Referring back to an old (1925) and neglected article by Cuthbert Taylor, Richard Bauckham (Jesus and the Eyewitnesses) notes that there are twenty-one instances of a narrative device in Mark’s Gospel that invite attention. This is a device in which switches, slightly awkwardly, from third-person plural to third-person singular. Here are some examples:-
Mk 5:1f – ‘They came to the other side of the sea, to the country of the Gerasenes. And when he had stepped out of the boat . . .’
Mk 8:22 – ‘They came to Bethsaida. Some people brought a blind man to him . . .’
Mk 11:12 – ‘On the following day, when they came from Bethany, he was hungry.’
Mk 14:32 – ‘They went to a place called Gethsemane; and he said to his disciples . . .’
Here is the full list of instances: Mk 1:21, 29-30; 5:1-2, 38; 6:53-54; 8:22; 9:9, 14-15, 30, 33; 10:32, 46; 11:1, 12, 15, 19-21, 27; 14:18, 22, 26-27, 32.
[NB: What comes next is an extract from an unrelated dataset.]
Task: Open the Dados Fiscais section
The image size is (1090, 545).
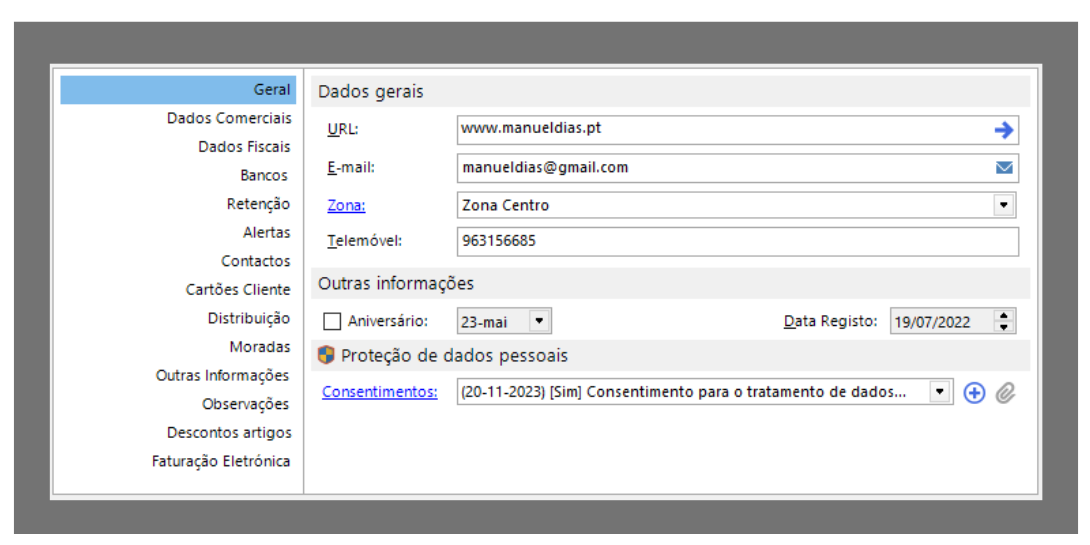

Where there are parallels in Matthew and Luke, they usually have the singular throughout.
The great majority of these expressions are used to describe the movement of Jesus and his disciples from one place to another.
Bauckham (following Taylor) suggests that in these instances Mark is recording the words of an eyewitness who originally used the first person plural followed by the third person singular. These would originally have been more natural expressions, ‘since a distinction between first and third-person is then added to the difference between plural and singular’.
Of particular interest is Mk 1:29-31, where we read,
‘As soon as they left the synagogue, they went with James and John to the home of Simon and Andrew. Simon’s mother-in-law was in bed with a fever, and they told Jesus about her. So he went to her, took her hand and helped her up. The fever left her and she began to wait on them.’
This passage, rather awkward in Greek, might originally have been the smoother and easier,
‘We left the synagogue and came into our house with our fellow-disciples James and John. My mother-in-law was in bed with fever, and he is told about her. . . .’
In this example, it is notable that ‘they’ consists of Jesus along with Simon, Andrew, James, and John, since at this time these four were the only disciples (Mk 1:21). Where the disciples making up the ‘they’ are named, Peter is always included (Mk 1:21,29; 5:38; 9:9,14f). We find that Peter is named more frequently in those parts of the Gospel where the singular-to-plural device is found (e.g. chapters 1, 8 and 14).
It is reasonable to conclude that Mark’s frequent use of the ‘singular-to-plural’ narrative device provides evidence that his account is, at least in part, based on the eyewitness testimony of Peter. However, the use of this device is not merely a ‘relic’ of what Peter had actually said, but also an indication that he is providing a perspective from within the group of Twelve disciples (or even from within the ‘inner group’ of disciples).